▶ _WHAT NEEDS TO BE DONE_: Please reproduce the entries exactly as they appear below, but not the pictures.
::: LISTED ENTRIES :::
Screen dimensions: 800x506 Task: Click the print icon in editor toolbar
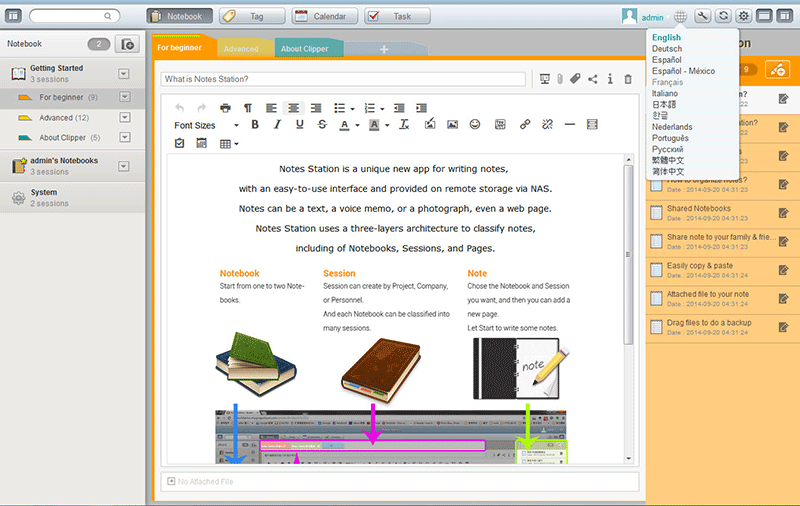coord(225,108)
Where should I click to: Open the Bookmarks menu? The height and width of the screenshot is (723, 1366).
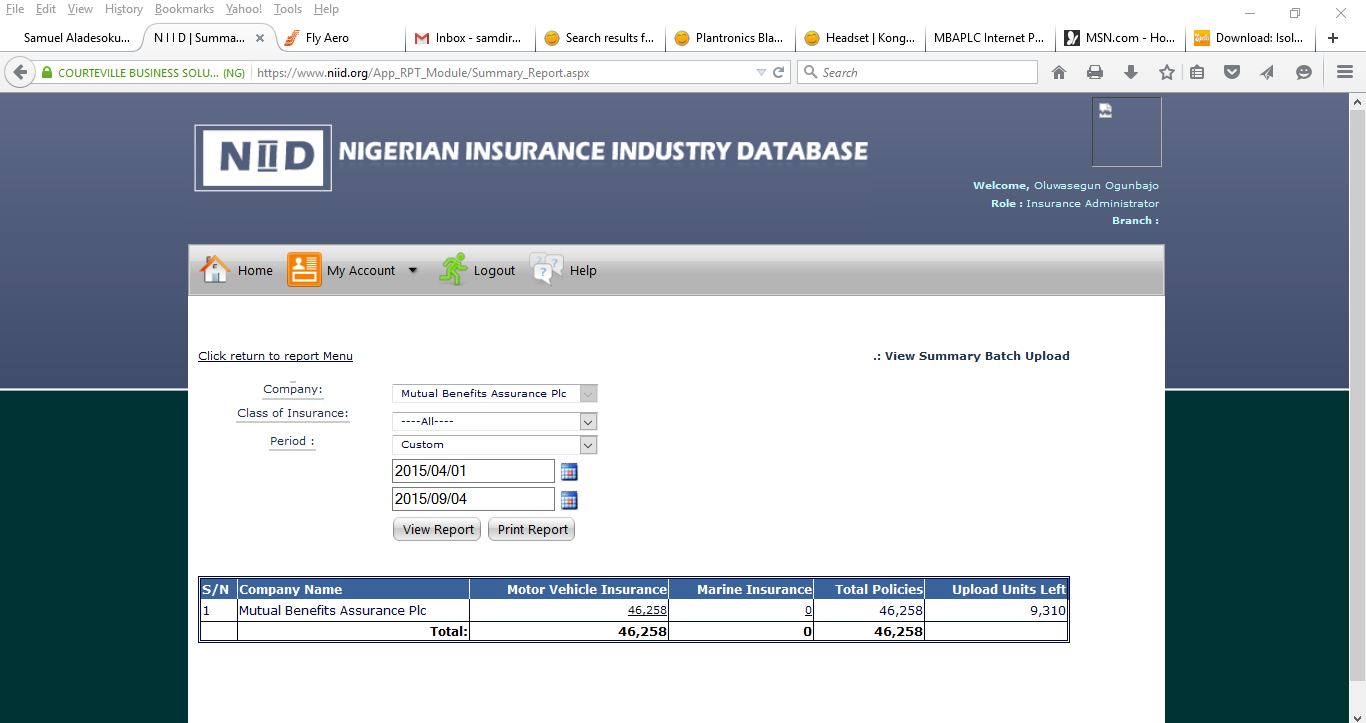(x=184, y=9)
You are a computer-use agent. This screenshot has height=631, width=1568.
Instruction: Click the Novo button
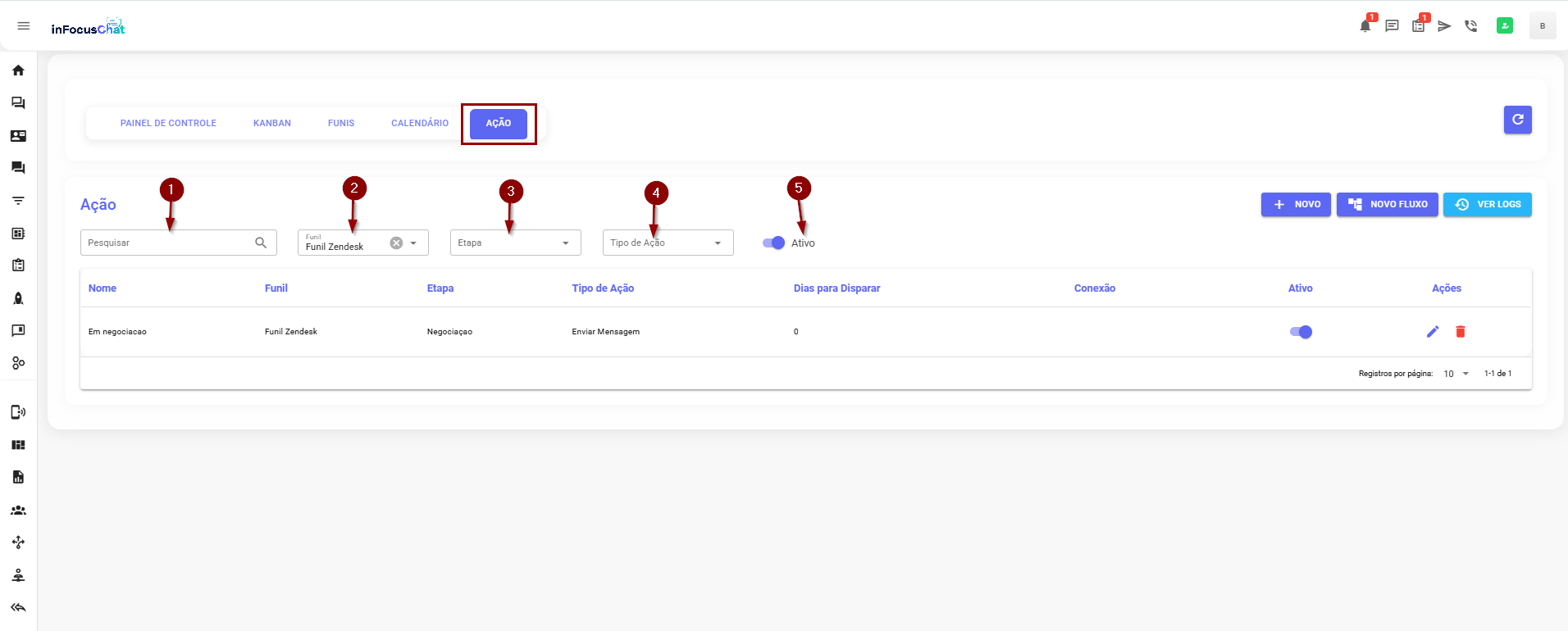click(1296, 205)
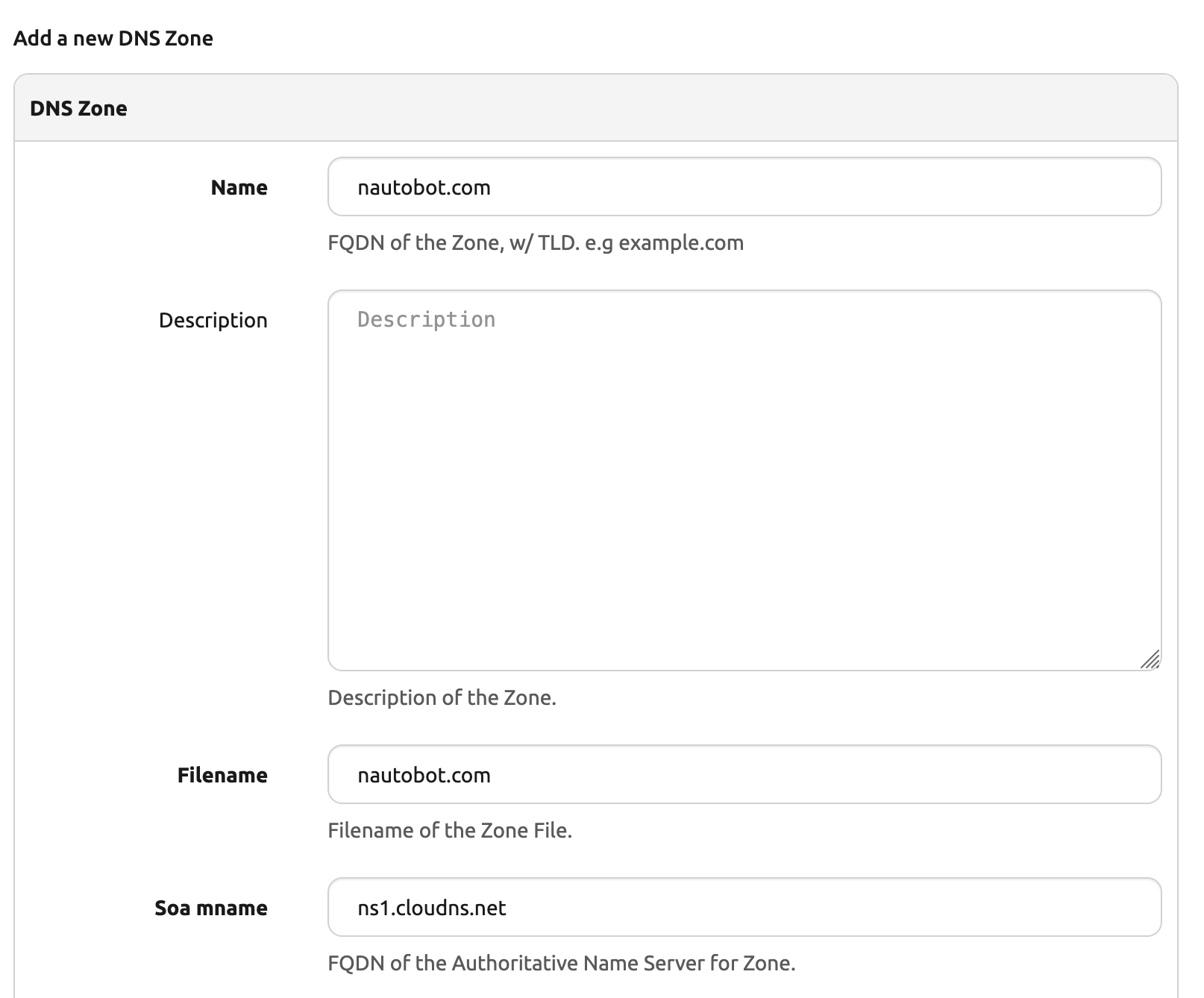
:::
▶ _OUTPUT OF THE EXERCISE_:
Screen dimensions: 800x506 Task: Click the print icon in editor toolbar
coord(225,108)
Where should I click to: Open the Bookmarks menu? The height and width of the screenshot is (723, 1366).
(x=184, y=9)
You are a computer-use agent. This screenshot has height=631, width=1568.
Instruction: Click the Novo button
click(1296, 205)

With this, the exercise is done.